Data section:
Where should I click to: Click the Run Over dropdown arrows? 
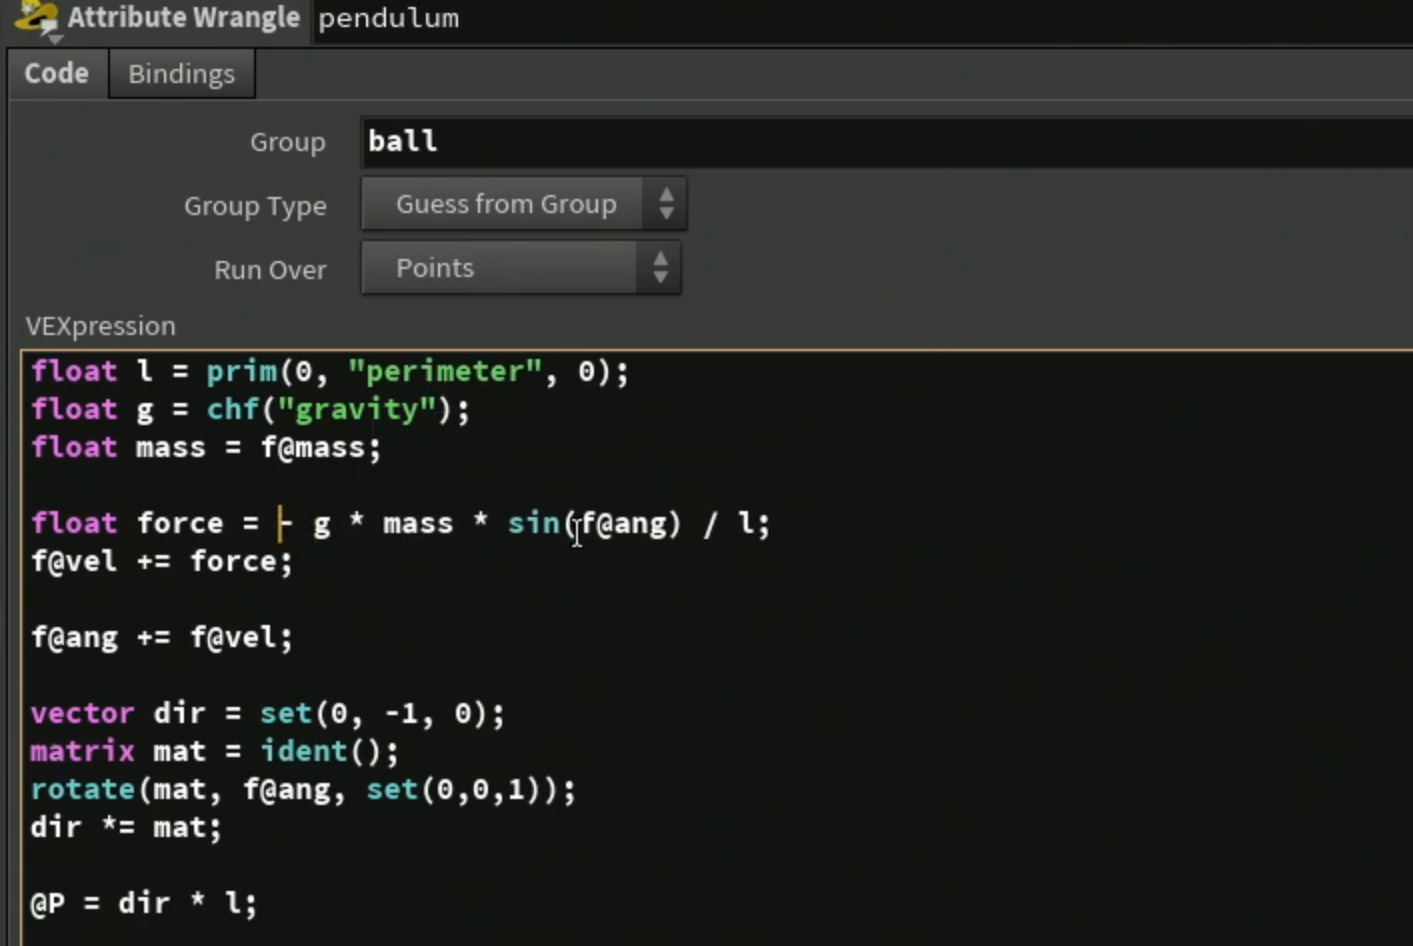click(x=660, y=268)
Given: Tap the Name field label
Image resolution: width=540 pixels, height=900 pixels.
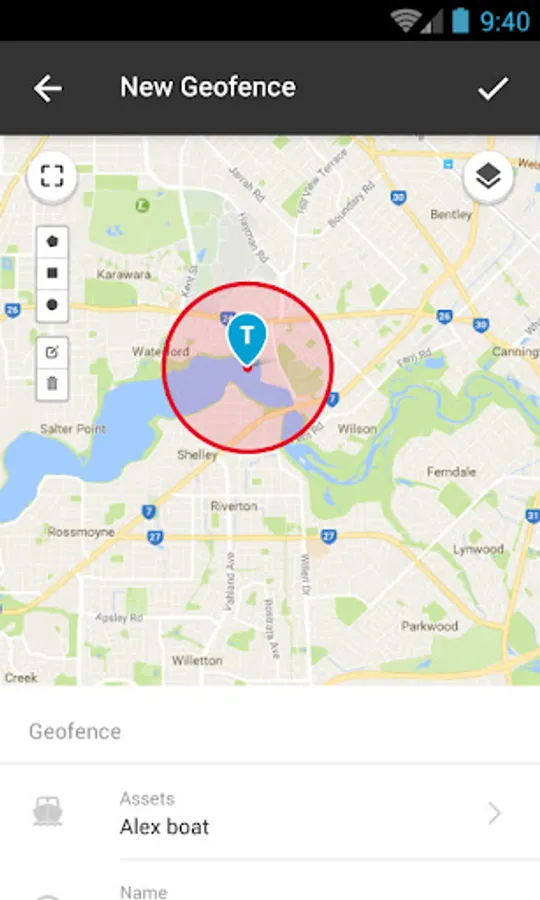Looking at the screenshot, I should point(143,892).
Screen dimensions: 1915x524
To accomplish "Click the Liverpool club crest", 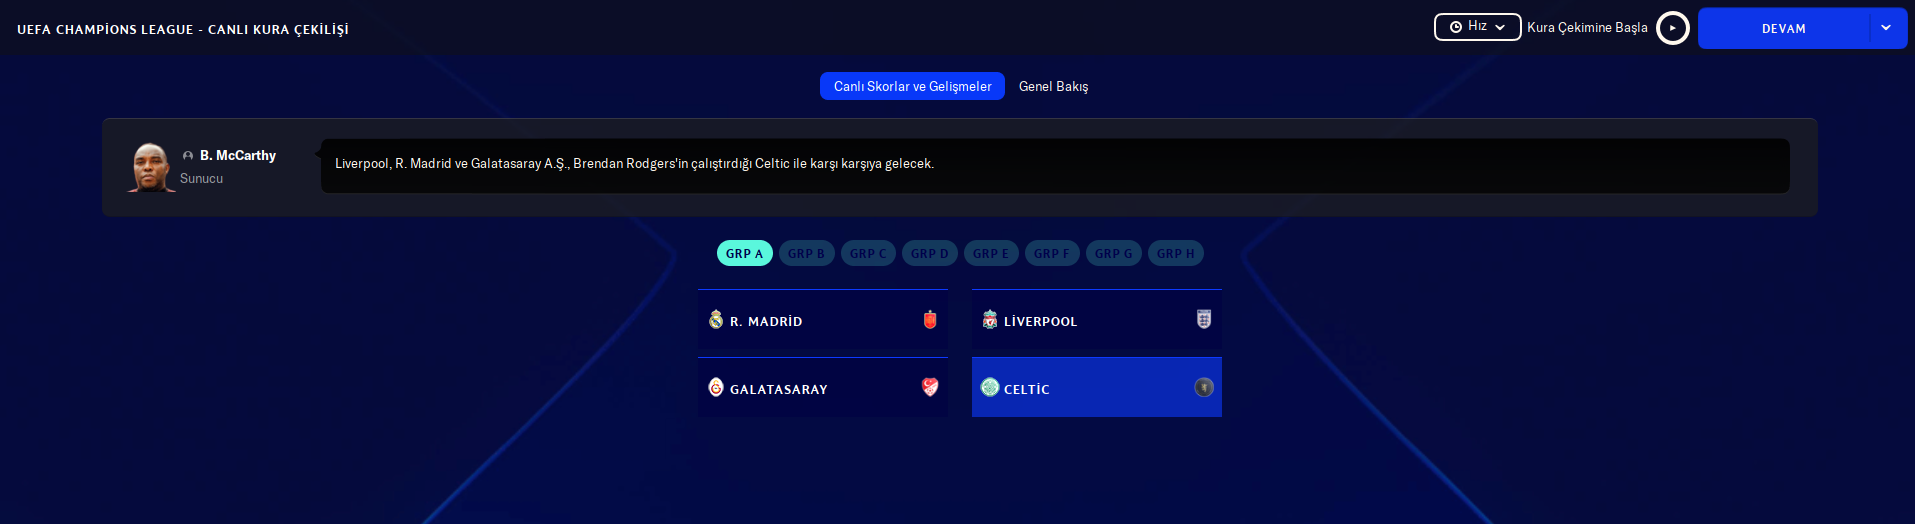I will coord(990,320).
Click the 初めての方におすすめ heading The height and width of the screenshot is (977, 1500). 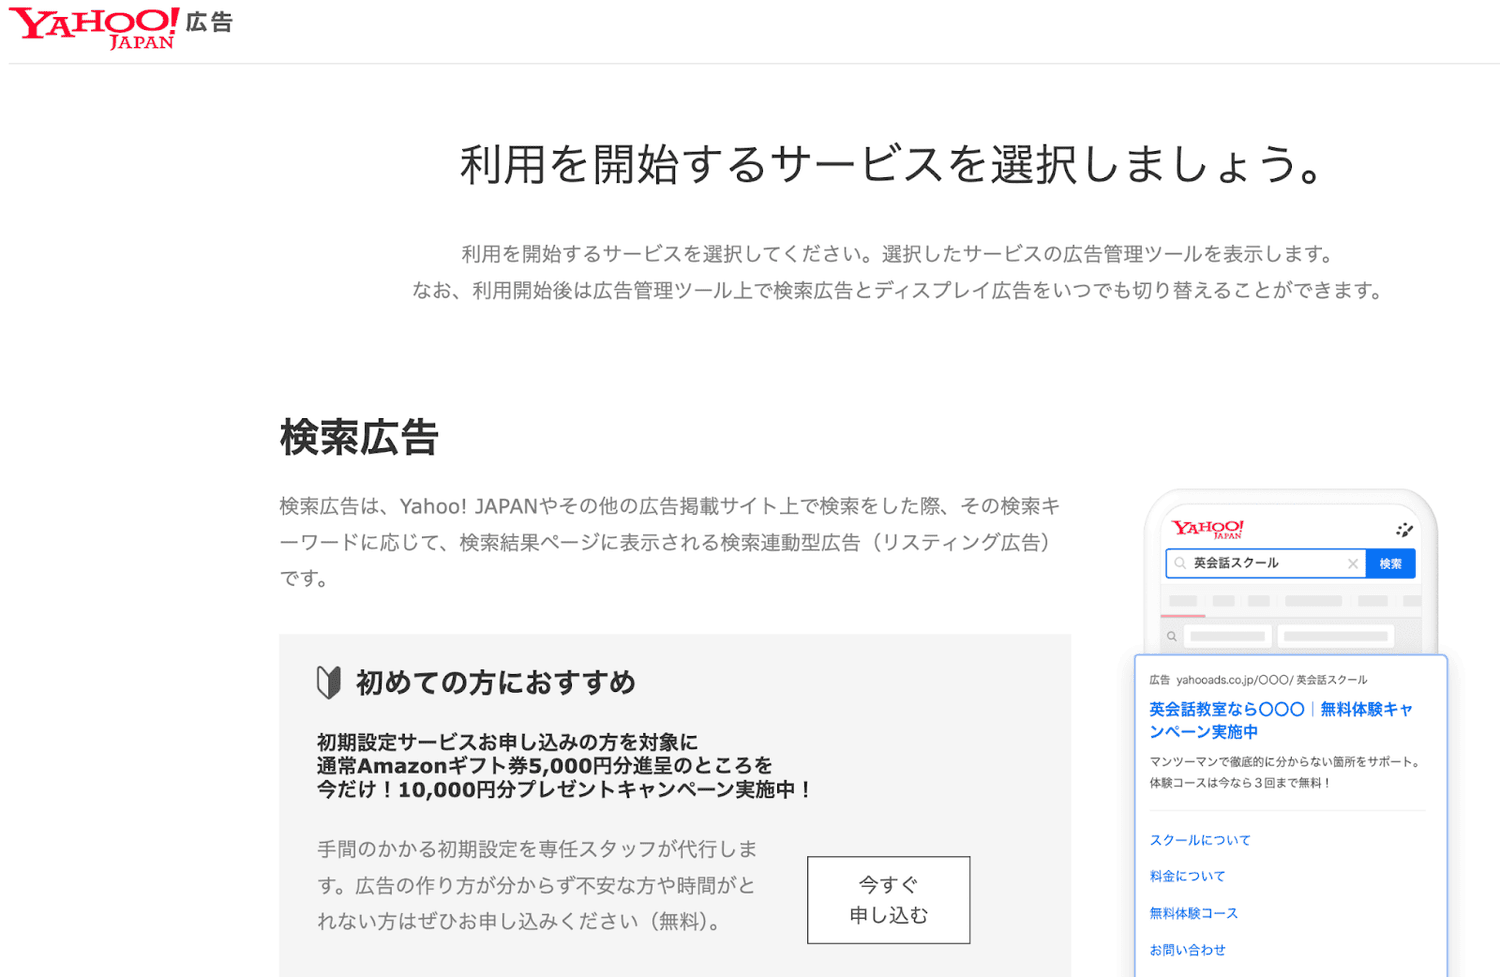(x=495, y=682)
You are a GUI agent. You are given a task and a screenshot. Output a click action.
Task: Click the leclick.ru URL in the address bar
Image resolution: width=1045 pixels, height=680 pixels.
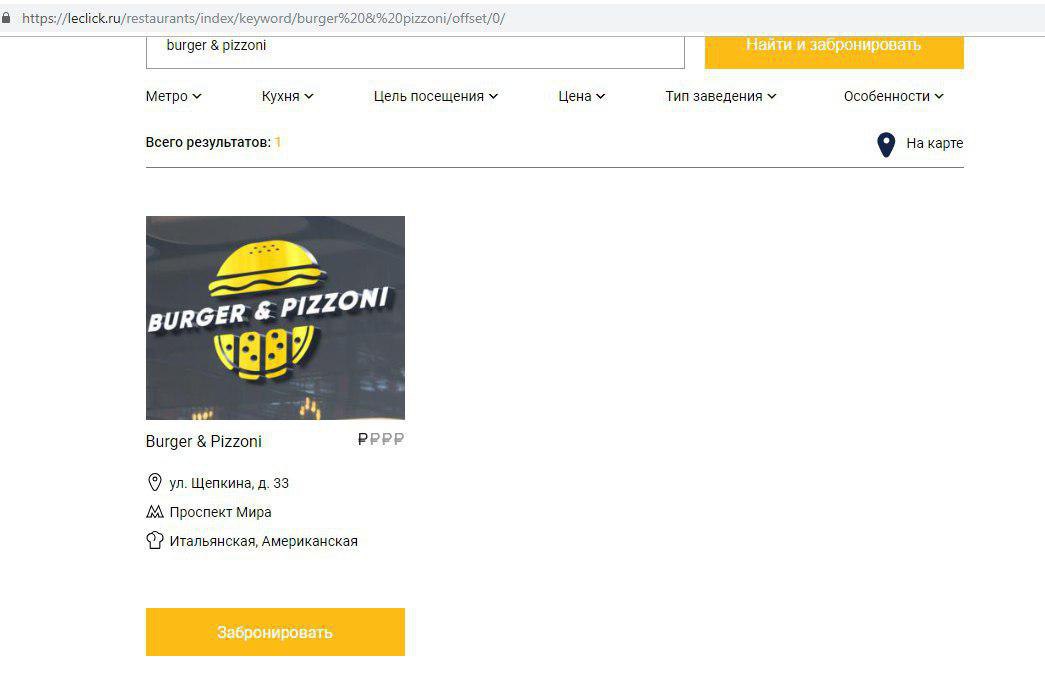pos(263,19)
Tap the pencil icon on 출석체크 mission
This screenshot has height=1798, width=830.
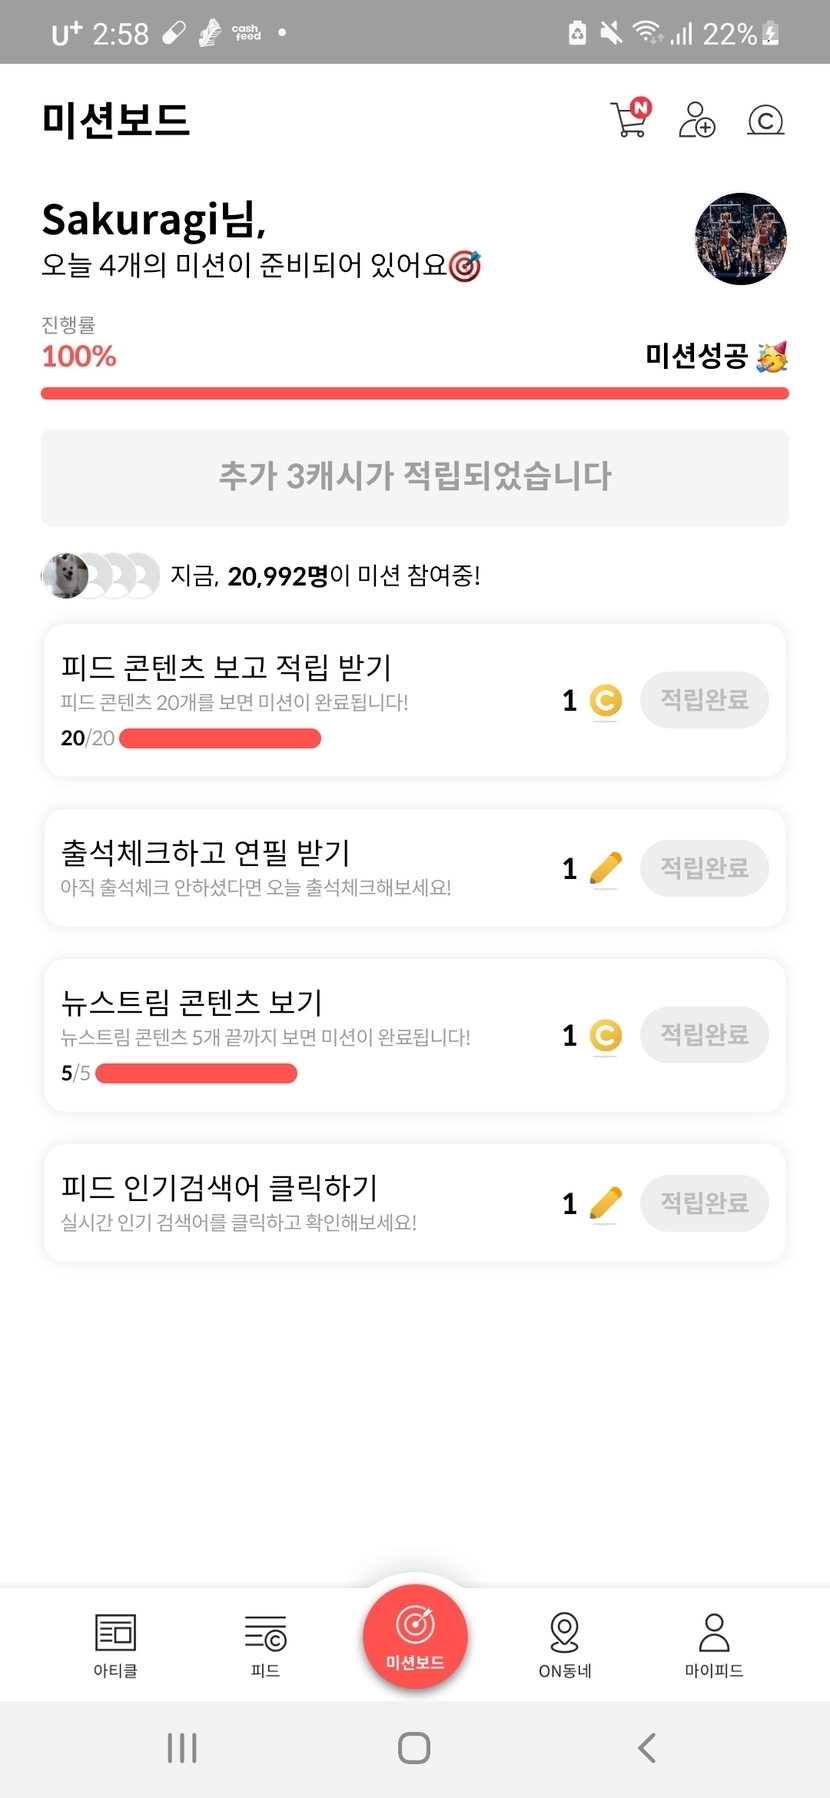point(605,868)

Task statement: Give the data as a numbered list, starting with the line containing "You are a GUI" and going on through the end of the data. Skip blank lines and leave out the pictures.

Written answer:
1. You are a GUI agent. You are given a task and a screenshot. Output a click action.
2. Task: Click the leclick.ru URL in the address bar
3. Image resolution: width=1045 pixels, height=680 pixels.
4. pos(263,19)
5. Tap the pencil icon on 출석체크 mission
6. This screenshot has height=1798, width=830.
7. point(605,868)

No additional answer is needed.